Last week’s British Medical Journal draws attention to the growing literature confirming that the intensive care unit (ICU) is a perilous environment for frail older people. A position piece written by an intensivist, a geriatrician, a professor of critical care, and a “patient and public representative,” argues there is a mismatch between the supply and demand for intensive care and that increased public awareness of what admission to the ICU does—and does not—mean for patients and their families is the key to addressing the problem.
Leaving aside whether the proposed solution, public education, has the slightest chance of working, I decided to have a look at the research papers on which the position piece was based. The first article, from Scotland and published in Critical Care Medicine, deals with “Health-Related Quality of Life After ICU.” The results, in a nutshell, are that what determined how well people did after discharge from the ICU in terms of both mental and physical functioning was affected far more by how well they functioned before they got sick than how sick they were when hospitalized.
The second article, based on patients in 311 ICUs in 21 European countries published in Intensive Care Medicine, found that among people over age 80, the greater the degree of frailty, the higher the 30-day mortality. In patients who, prior to admission, were not frail the 30-day survival was 76 percent; in the “pre-frail” group it was 71 percent, but in the frail group, it was 59 percent.
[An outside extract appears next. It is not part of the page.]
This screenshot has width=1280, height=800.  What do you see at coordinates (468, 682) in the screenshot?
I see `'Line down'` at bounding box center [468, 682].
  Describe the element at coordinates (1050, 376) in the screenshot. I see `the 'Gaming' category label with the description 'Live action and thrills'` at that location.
The importance of these studies is not so much the numbers they report—although I thought that a 30-day survival rate of 59 percent in frail octogenarians was not bad—as their emphasis on physical functioning. We in the U.S. continue to pay little attention to frailty. The Europeans, evidently, do pay attention to frailty. In part, the reason for the difference is that Europeans actually assess frailty while Americans, to a large extent, do not. We are still fighting over how best to measure and record it. The final takeaway from these articles is that the specific scale the Europeans use is so easy to use that the researchers did not have to teach physicians, patients, or families how to use it: it’s self-explanatory.
Forget about American exceptionalism. Let’s adopt the tool in use in the much of the rest of the developed world.